---------- Source material ----------
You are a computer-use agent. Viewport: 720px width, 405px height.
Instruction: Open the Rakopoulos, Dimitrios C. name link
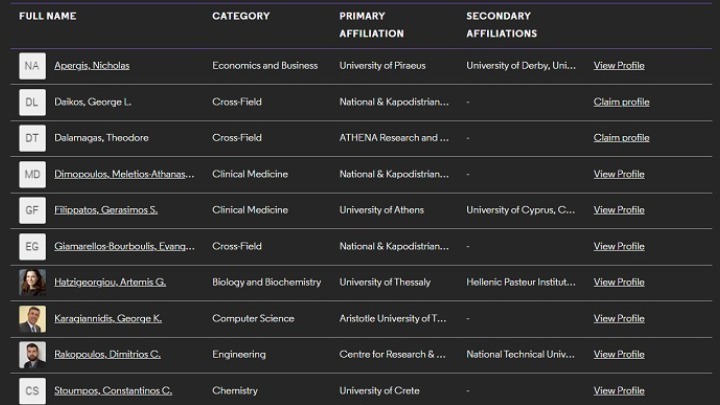107,354
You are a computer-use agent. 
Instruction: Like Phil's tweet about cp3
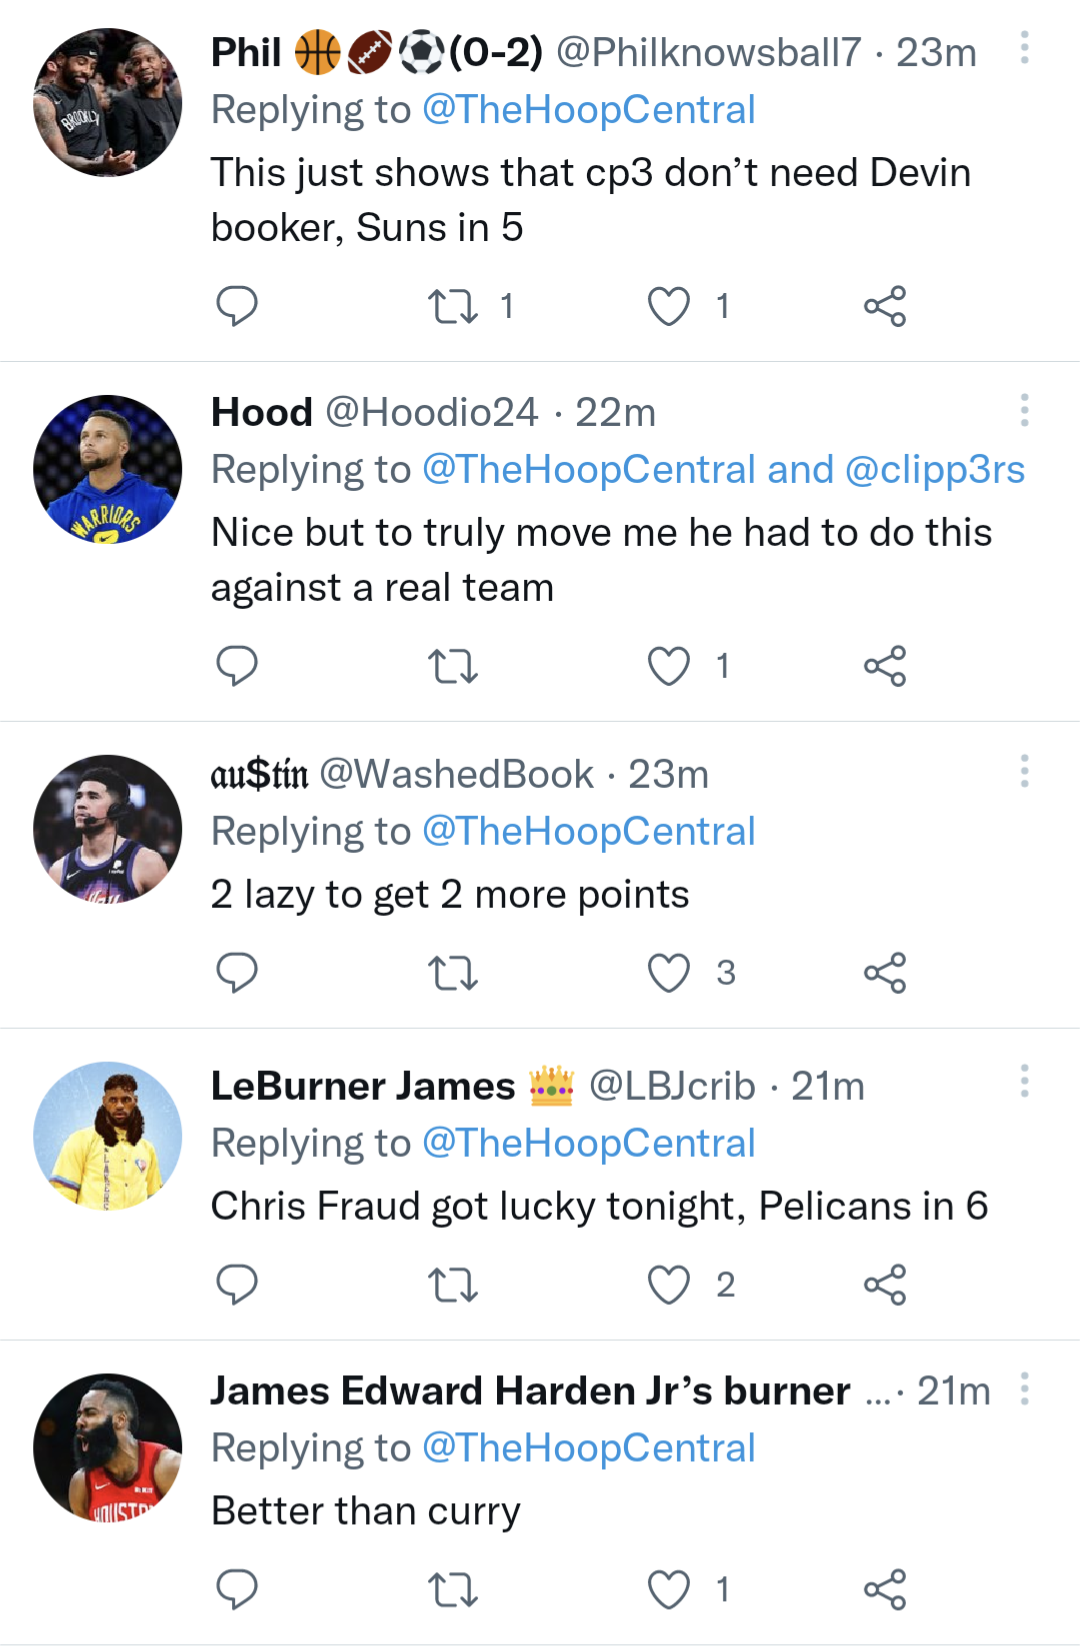pos(669,306)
----------
### Goal of the exercise
Which lines in the data above hold the word "agent"? Return each of them.

### Response to the task
You are a computer-use agent. Viewport: 720px width, 405px height.
You are a computer-use agent. 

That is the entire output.